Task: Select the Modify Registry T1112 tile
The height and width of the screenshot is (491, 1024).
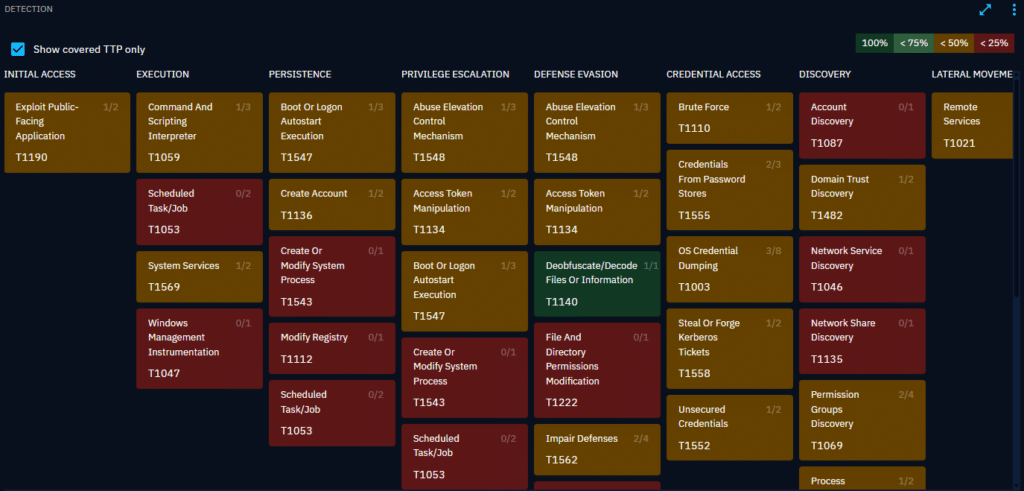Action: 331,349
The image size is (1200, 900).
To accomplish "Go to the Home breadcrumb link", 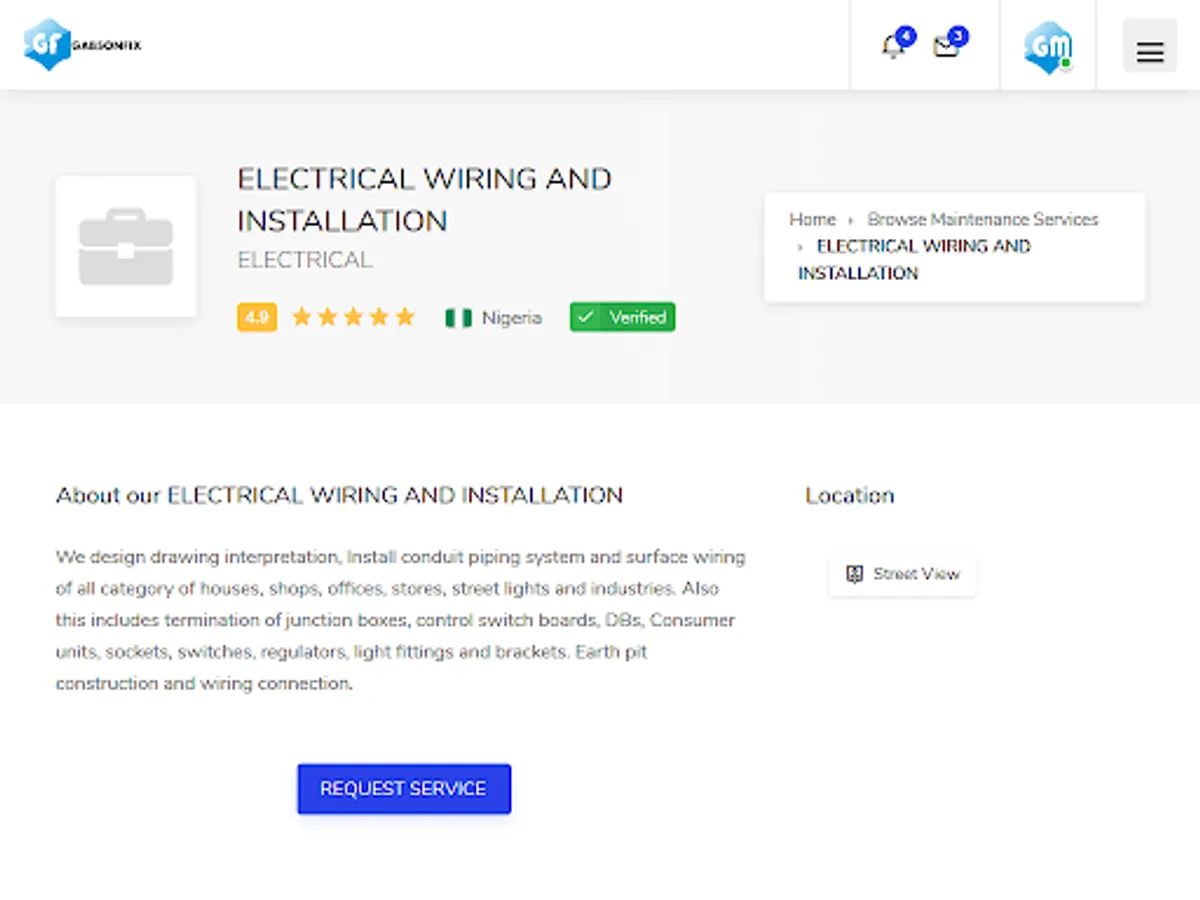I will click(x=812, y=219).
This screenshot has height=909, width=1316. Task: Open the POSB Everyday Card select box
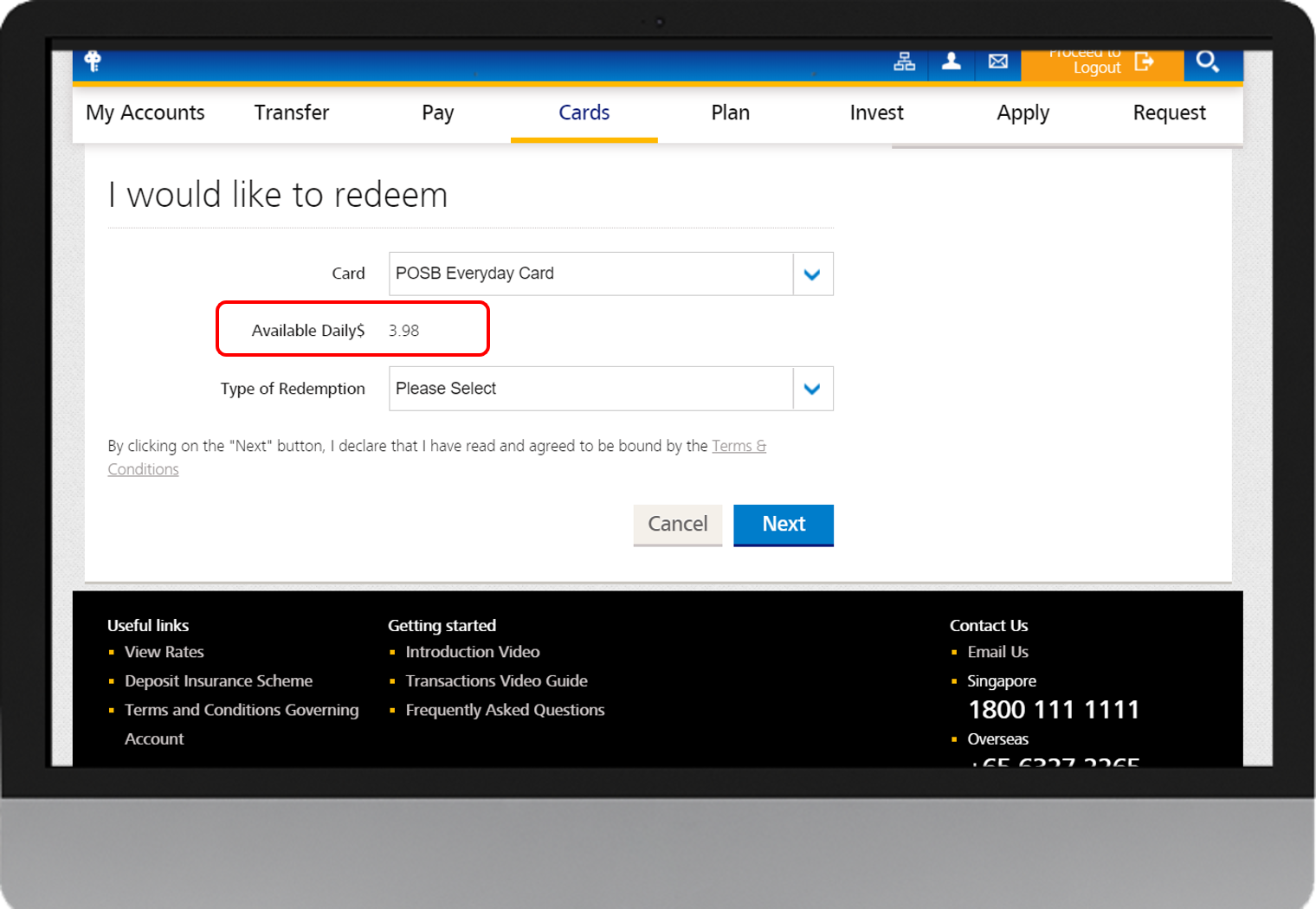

> **EXERCISE AIM**
Wherever a line in the data above contains the word "Task", copy that line.

> **YOUR RESPONSE**
Task: Select the Modify Registry T1112 tile
This screenshot has height=909, width=1316. Task: Open the POSB Everyday Card select box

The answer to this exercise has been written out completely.